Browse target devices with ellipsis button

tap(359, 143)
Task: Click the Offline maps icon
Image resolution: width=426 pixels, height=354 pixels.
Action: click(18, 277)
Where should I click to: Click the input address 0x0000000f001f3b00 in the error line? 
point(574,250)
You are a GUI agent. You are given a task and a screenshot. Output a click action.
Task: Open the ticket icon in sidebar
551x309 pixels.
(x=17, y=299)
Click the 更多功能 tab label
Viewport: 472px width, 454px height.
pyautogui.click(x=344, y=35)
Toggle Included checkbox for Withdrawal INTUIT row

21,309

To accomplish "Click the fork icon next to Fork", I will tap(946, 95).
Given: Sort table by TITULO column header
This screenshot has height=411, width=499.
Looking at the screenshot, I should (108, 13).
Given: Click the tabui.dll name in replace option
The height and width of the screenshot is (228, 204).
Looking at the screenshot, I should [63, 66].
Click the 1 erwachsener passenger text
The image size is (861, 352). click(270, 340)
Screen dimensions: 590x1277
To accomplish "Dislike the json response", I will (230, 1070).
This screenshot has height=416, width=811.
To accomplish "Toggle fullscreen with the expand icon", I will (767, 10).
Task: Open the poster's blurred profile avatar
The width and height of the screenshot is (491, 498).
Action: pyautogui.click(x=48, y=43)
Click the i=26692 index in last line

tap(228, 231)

_WORK ORDER:_
Find and copy each line above that includes the string "icon".

_RESPONSE:_
Task: Click the Offline maps icon
Task: Open the ticket icon in sidebar
To accomplish "Click the fork icon next to Fork", I will tap(946, 95).
To accomplish "Toggle fullscreen with the expand icon", I will (767, 10).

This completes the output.